- Your instructions -
From the low-salt kitchen tips, reproduce word for word the passage that begins at "To order or" and stops after "economical and healthful.".

- Source text -
──────────
To order or to get more information, call Uni Key, which is listed in the Resources section.

24
A wide-mouthed thermos
is helpful for taking low-sodium soups, stews, and leftovers to work with you. When you have warm soup from home all ready to eat, you have instant fast food that’s both economical and healthful.

25
Invest in a good pepper mill.
Fresh-ground pepper always perks up salt-free food more than preground pepper.

BONUS TIP:
According to Paul Pitchford, author
Healing with Whole Foods
(North Atlantic Books, 1993
),
freshly ground pepper is more desirable than commercial ground pepper for another reason: commercial ground pepper is roasted, a process that makes the pepper become an irritant to the system. When you grind whole fresh peppercorns in a pepper mill, you avoid this problem.

26
Consider getting a spice grinder,
a small, hand-turned mill that allows you to make freshly ground herb seeds, spices, and seasoning blends of all types. Remember: the fresher the flavor in your food, the less you’ll miss salt.

27
Speaking of flavor, a mortar and pestle
are musts for bringing out the peak taste and aroma of herbs and spices. It takes slightly more time to crush herbs and spices than to use ready-made ground seasonings, but the extra flavor can’t be beat.
──────────
- Entries shown -
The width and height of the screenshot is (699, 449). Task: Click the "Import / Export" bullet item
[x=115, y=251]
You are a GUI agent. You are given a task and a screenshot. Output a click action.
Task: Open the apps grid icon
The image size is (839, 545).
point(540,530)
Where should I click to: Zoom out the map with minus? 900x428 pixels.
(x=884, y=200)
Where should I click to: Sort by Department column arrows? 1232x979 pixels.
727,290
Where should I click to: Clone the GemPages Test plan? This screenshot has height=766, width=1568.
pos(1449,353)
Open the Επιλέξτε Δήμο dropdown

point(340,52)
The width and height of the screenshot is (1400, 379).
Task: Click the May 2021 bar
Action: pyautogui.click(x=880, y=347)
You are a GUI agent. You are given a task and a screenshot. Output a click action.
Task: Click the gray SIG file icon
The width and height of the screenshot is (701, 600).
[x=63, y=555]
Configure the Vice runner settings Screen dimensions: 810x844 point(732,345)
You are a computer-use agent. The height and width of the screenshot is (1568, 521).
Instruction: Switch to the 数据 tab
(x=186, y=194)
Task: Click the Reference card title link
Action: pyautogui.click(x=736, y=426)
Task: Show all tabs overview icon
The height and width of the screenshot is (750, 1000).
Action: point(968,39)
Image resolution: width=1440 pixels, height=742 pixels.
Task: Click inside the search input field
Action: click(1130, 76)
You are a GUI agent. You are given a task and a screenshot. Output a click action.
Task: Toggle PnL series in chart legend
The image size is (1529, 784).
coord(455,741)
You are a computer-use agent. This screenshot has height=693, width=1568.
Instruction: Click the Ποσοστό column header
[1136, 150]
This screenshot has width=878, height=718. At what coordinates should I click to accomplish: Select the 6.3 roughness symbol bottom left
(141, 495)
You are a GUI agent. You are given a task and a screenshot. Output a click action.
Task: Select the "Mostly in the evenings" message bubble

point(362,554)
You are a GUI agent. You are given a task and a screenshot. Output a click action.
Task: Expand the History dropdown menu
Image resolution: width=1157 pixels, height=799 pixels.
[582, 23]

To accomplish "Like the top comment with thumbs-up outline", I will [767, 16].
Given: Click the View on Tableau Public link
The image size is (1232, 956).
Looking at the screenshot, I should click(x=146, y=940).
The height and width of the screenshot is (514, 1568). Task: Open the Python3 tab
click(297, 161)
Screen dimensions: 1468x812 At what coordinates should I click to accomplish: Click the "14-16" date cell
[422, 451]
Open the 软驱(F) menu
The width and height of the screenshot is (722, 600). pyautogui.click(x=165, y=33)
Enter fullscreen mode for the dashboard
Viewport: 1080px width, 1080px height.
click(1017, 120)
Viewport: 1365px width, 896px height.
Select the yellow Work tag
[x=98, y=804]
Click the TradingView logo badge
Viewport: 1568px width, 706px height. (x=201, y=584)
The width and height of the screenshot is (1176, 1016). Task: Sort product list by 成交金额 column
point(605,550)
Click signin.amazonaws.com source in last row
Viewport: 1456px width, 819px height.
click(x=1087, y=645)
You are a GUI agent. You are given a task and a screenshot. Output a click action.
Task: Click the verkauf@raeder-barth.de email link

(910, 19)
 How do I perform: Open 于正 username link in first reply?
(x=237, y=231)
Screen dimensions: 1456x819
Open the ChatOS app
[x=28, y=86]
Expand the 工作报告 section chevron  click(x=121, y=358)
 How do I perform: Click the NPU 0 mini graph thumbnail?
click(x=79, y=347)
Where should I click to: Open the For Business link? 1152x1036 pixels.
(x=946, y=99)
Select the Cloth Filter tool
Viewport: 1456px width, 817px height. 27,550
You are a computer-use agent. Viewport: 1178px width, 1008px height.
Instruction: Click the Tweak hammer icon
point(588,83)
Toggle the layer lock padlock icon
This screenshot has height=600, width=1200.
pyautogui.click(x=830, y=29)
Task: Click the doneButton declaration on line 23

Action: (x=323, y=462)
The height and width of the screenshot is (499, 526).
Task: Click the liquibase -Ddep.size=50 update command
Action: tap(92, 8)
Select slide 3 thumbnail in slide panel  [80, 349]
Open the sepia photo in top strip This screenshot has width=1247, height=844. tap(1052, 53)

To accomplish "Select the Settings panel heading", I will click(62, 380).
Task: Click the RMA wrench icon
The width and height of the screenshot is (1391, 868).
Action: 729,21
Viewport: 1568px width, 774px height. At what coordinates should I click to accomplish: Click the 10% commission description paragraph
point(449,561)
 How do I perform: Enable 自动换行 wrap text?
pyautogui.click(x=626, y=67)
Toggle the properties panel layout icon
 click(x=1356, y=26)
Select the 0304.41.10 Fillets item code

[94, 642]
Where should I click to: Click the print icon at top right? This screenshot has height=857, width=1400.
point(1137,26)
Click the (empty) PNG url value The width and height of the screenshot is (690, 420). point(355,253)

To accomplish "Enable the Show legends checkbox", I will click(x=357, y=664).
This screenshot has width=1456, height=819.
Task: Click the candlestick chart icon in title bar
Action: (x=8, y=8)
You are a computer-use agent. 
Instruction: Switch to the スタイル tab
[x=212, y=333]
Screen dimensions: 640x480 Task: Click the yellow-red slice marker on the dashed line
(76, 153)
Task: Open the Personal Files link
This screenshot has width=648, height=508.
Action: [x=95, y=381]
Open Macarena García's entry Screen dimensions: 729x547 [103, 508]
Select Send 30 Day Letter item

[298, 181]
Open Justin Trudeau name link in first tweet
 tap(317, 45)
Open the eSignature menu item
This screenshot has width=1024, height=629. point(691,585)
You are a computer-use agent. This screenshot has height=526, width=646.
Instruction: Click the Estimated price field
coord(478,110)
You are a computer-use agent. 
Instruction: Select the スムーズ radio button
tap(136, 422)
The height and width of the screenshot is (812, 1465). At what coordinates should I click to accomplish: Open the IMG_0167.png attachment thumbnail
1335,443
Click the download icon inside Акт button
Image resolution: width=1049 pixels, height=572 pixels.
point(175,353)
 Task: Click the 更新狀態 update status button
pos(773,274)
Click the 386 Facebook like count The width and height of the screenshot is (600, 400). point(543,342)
──────────
- Exercise response -
To order or to get more information, call Uni Key, which is listed in the Resources section.

24
A wide-mouthed thermos
is helpful for taking low-sodium soups, stews, and leftovers to work with you. When you have warm soup from home all ready to eat, you have instant fast food that’s both economical and healthful.